GE Aerospace Stock Sinks: Time to Buy?


The reaction to GE Aerospace‘s (NYSE: GE) latest earnings report might make it to an investing trivia game show one day. When did a company last decline 9% on the day of results that included management raising its full-year operating profit, earnings per share (EPS), and free cash flow (FCF) guidance? Here’s what happened and how to think about the stock.

The table below shows how GE raised guidance across the board, yet the market sold off the stock heavily on the release day. The market is worried about something other than the headline numbers, and on closer inspection, it’s clear two issues with GE’s current operations are causing concern.
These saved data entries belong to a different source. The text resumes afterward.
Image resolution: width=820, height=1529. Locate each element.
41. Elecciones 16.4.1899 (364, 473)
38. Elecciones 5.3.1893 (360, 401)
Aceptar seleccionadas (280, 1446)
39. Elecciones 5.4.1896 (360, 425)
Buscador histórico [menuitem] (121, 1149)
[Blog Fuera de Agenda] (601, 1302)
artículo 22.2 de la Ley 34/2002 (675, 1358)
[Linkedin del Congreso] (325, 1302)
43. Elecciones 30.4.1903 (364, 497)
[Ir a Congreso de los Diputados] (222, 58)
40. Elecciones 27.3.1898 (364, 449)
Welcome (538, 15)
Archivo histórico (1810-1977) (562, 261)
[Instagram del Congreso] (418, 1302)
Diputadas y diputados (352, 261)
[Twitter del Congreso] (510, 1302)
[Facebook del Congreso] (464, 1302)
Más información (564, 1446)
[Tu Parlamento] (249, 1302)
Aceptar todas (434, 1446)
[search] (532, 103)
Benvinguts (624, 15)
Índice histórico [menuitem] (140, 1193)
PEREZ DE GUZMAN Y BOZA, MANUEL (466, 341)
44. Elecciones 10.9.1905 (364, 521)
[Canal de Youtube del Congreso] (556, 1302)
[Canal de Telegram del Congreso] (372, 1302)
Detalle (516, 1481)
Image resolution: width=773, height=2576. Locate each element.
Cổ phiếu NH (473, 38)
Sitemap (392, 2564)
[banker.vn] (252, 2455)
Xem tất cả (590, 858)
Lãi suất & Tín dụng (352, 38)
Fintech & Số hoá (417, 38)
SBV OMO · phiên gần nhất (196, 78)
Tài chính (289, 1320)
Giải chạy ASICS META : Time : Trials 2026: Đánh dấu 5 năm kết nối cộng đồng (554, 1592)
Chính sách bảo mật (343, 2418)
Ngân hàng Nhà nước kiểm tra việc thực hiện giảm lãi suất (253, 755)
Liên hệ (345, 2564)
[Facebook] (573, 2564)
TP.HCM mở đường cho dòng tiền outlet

Full-Year 2024 Guidance Metrics

July

Current

Adjusted revenue growth

High single digits

High single digits

Operating profit

$6.5 billion to $6.8 billion

$6.7 billion to $6.9 billion

Adjusted EPS

$3.95-$4.20

$4.20-$4.35

Free cash flow

$5.3 billion to $5.6 billion

$5.6 billion to $5.8 billion

Data source: GE Aerospace presentations.

GE Aerospace operates in two segments: Commercial Engines & Services (CES) and Defense & Propulsion Technologies (DPT). CES is, by some distance, the more important of the two segments. Its engines dominate the commercial aviation market, with positions on both narrowbody workhorses of the skies (the Boeing 737 MAX and the Airbus A320neo) and the widebody Boeing 787, 777X, and Airbus A330.

CES is also the star performer this year, and once again, the reason for the guidance hike is that CES’ operating profit guidance was raised from $6.6 billion to $6.8 billion from $6.3 billion to $6.5 billion previously.

An airplane engine.
Image source: Getty Images.

However, investors are concerned that the ongoing supply chain issues negatively impact CES’ ability to deliver airplane engines, notably the CFM International (a joint venture between GE and Safran) LEAP engine (the sole option on the Boeing 737 MAX and one of two on the Airbus A320neo).

The table below shows the significant reduction in delivery growth expectations due to supply chain issues compounded by the Boeing strike. While fewer deliveries aren’t a negative in terms of near-term earnings because engines tend to be loss-making, they will negatively impact the long-term trajectory of long-term aftermarket revenue on the LEAP engines. CES primarily makes its money on commercial engine aftermarket parts and service.

As such, the market is probably concerned that the ongoing LEAP delivery issues could eventually catch up with GE, even if near-term CES profitability is excellent.